DESCRIPTION OF THE TASK ::
Restate verbatim the span of lines below between the line with "Screen dimensions: 800x557" and the line with "Click the first", including those two lines, and only that span.

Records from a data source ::
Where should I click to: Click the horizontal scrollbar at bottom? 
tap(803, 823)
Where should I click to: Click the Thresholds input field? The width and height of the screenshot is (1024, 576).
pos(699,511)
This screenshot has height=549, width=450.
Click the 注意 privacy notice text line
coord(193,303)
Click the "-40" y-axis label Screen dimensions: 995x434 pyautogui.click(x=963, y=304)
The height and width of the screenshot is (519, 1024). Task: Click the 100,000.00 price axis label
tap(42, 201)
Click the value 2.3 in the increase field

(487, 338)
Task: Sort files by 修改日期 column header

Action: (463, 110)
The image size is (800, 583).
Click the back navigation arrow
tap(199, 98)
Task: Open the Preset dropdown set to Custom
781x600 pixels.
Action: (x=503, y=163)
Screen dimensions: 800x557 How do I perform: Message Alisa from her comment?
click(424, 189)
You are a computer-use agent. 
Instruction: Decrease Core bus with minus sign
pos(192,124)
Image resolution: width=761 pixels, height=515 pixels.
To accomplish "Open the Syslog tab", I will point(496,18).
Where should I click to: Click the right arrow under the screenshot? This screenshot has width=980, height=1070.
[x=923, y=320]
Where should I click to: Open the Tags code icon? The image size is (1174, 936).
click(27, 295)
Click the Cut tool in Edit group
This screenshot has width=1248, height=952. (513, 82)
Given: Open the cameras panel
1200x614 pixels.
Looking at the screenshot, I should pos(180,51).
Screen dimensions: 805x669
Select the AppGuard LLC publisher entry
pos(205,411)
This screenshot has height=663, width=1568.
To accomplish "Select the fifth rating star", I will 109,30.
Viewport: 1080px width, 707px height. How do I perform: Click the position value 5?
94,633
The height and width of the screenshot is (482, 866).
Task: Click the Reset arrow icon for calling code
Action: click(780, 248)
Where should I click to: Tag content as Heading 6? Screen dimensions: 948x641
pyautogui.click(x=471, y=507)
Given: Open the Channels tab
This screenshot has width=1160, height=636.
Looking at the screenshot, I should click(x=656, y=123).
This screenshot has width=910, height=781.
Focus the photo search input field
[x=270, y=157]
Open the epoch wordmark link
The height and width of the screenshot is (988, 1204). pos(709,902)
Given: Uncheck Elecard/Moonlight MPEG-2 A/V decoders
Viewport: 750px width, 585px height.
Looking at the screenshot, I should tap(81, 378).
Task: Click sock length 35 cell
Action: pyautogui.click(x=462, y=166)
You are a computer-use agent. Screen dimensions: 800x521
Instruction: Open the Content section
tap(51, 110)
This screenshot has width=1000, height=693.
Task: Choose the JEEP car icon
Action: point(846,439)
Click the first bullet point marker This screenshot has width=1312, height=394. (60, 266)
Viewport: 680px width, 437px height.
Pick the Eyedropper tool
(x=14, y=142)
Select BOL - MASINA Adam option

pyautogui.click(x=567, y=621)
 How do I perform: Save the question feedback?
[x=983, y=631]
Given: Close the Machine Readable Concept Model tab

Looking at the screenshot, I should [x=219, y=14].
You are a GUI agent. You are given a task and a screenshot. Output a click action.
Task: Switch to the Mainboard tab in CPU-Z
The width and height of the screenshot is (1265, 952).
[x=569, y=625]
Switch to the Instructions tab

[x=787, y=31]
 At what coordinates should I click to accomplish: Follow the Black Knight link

SOLUTION BELOW ::
Screen dimensions: 800x557 How do I perform: Message Alisa from her comment?
click(424, 189)
You are a computer-use agent. 
Instruction: Decrease Core bus with minus sign
pos(192,124)
Image resolution: width=761 pixels, height=515 pixels.
To accomplish "Open the Syslog tab", I will point(496,18).
Where should I click to: Click the right arrow under the screenshot? This screenshot has width=980, height=1070.
[x=923, y=320]
Where should I click to: Open the Tags code icon? The image size is (1174, 936).
click(27, 295)
Click the Cut tool in Edit group
This screenshot has width=1248, height=952. (513, 82)
Given: Open the cameras panel
1200x614 pixels.
Looking at the screenshot, I should pos(180,51).
Screen dimensions: 805x669
Select the AppGuard LLC publisher entry
pos(205,411)
This screenshot has height=663, width=1568.
To accomplish "Select the fifth rating star", I will 109,30.
Viewport: 1080px width, 707px height. How do I perform: Click the position value 5?
94,633
The height and width of the screenshot is (482, 866).
Task: Click the Reset arrow icon for calling code
Action: click(780, 248)
Where should I click to: Tag content as Heading 6? Screen dimensions: 948x641
pyautogui.click(x=471, y=507)
Given: Open the Channels tab
This screenshot has width=1160, height=636.
Looking at the screenshot, I should click(x=656, y=123).
This screenshot has width=910, height=781.
Focus the photo search input field
[x=270, y=157]
Open the epoch wordmark link
The height and width of the screenshot is (988, 1204). pos(709,902)
Given: Uncheck Elecard/Moonlight MPEG-2 A/V decoders
Viewport: 750px width, 585px height.
Looking at the screenshot, I should tap(81, 378).
Task: Click sock length 35 cell
Action: pyautogui.click(x=462, y=166)
You are a computer-use agent. Screen dimensions: 800x521
Instruction: Open the Content section
tap(51, 110)
This screenshot has width=1000, height=693.
Task: Choose the JEEP car icon
Action: point(846,439)
Click the first bullet point marker This screenshot has width=1312, height=394. (60, 266)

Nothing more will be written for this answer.